Everything You Need To Know About Your Kitchen Knives
Love the knife life? No? Well, here’s a starter’s guide to everything you need to get chopping. We’ll talk about basic designs, uses, technique, and maintenance that will save you from a bad meal or a trip to the emergency room. Speaking of which, let’s start with how to keep all those phalanges intact.
Don’t Get the Point?
Your whole life you’ve enjoyed everything from hitchhiking to Rubix cubes thanks to your talented, flexible fingers and thumbs. So, do them a favor and point your finger tips AWAY from the blade. You can use the flat of your second digit as a plane that guides the knife by resting the broad, non-sharp part of a chef’s knife to direct your downward motion.
Sharpen Your Skills
One of the most common tips of awesome knife skill proponents is using the sharpest blade possible. Even though sharper knives cut off fingers more easily, they also cut through food with less effort, making your life easier and making an accident less likely. More on sharpening later.
Three’s Company
Another common tips from some very famous chefs (i.e. Gordon Ramsay and Jamie Oliver) is that the most a decent home chef needs is three basic knives: a chef’s or chopping knife, a paring knife, and serrated bread knife.
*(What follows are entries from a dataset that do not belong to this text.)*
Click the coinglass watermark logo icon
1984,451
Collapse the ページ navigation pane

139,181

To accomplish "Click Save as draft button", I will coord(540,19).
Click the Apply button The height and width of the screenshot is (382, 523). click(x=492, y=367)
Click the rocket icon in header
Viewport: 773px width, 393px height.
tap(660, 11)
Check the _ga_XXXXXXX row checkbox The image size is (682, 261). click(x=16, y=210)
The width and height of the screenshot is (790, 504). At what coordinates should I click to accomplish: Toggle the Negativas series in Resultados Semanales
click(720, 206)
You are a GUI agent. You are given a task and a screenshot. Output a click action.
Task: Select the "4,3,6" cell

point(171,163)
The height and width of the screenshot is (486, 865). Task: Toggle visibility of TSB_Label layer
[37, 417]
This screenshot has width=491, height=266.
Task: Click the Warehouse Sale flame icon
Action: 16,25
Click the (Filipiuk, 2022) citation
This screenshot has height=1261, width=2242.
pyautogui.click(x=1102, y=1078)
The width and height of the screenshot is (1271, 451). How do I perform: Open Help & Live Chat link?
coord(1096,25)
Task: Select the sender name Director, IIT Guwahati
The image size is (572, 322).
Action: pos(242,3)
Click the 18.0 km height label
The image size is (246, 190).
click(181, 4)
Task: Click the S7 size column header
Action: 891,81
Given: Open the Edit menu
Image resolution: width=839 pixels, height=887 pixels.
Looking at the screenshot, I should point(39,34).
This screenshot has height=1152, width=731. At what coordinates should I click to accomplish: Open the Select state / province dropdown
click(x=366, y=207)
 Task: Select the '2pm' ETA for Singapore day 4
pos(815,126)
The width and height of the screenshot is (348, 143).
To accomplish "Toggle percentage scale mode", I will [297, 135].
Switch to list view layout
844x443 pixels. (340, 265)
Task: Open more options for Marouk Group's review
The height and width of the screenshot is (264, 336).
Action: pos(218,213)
But you can also throw in a katana if you run a Samurai Delicatessen.
Making the Cut
The chef’s knife is going to be your go-to tool, perfect for chopping and dicing most things that you’ll use in your recipes. Like we said above, there are a number of techniques you can use to prevent injury and eventually get to the point where you’re doing that cool, superspeed chop like on the cooking shows.
Paring knives basically come into play when you’re working on very tiny things where a large and heavy kitchen knife is no longer practical. Examples include peeling fruits like mangos, de-veining shrimps, or removing the seeds from jalapenos.
The bread knife is obviously used to cut bread, but it’ll also come into play when you need to cut tomatoes, giving you the toothy blades to make easy work of their thick skins without pushing out their tender guts. Also, here’s a Bread-y Vet-er to show you how to slice that loaf.
Heavy Metal
Having a heavy knife handle will give you more control over your chop, as well as giving you a little extra inertia where it counts. But if you get a knife that won’t balance in your hand, it can eventually lead to wrist fatigue, and then how are you going to jerk off to pictures of the meal you just cooked?
Can You Handle It?
After considering the heaviness and balance of the knife, the next thing you’ll want to consider is the way it feels in your hands. There are tons of varieties of different grips, ranging from circular, oblong, to “D-shaped”, as well as one’s that imitate katanas. Then, there are plastic, metal, and wooden handles, in addition to a number of tactile patterns that will make the blade less likely to slip in your hand. The only right answer is the one that best fits your hands.
Come Correct
How often do chef’s sharpen their knives? Well, if they’re high quality knives, not as often as you’d think. “But I see them do it every time they go to cook on Hell’s Kitchen???” What their actually doing, dumbo, is honing the blade. Essential, the blade bends when it hits harder surfaces from time to time—chicken bones, avocado pits, etc. The honing rod is just correcting the edge of the blade so that it will continue to cut effortlessly and avoid accidents. If you actually sharpened a knife every time you picked it up, you’d wear down the material of the knife way faster than necessary.
Be Sharp
So, how often should you sharpen your knives? The honing described above is actually the most important aspect, and should allow you to forego sharpening for years. With a regularly honed blade, the most you will need to sharpen it is once every year or two, and that’s with heavy daily use. It’s also worth noting that many people suggest taking your knife to a professional cutlery for sharpening instead of trying to do it yourself or getting one of those ridiculous home sharpeners.
Bonus Tip
Once you’re at the dinner table, only use the serrated side of a table knife to cut bread. Spread buttery goodness with the flat side of the knife because the only bread that should have holes in it is sourdough.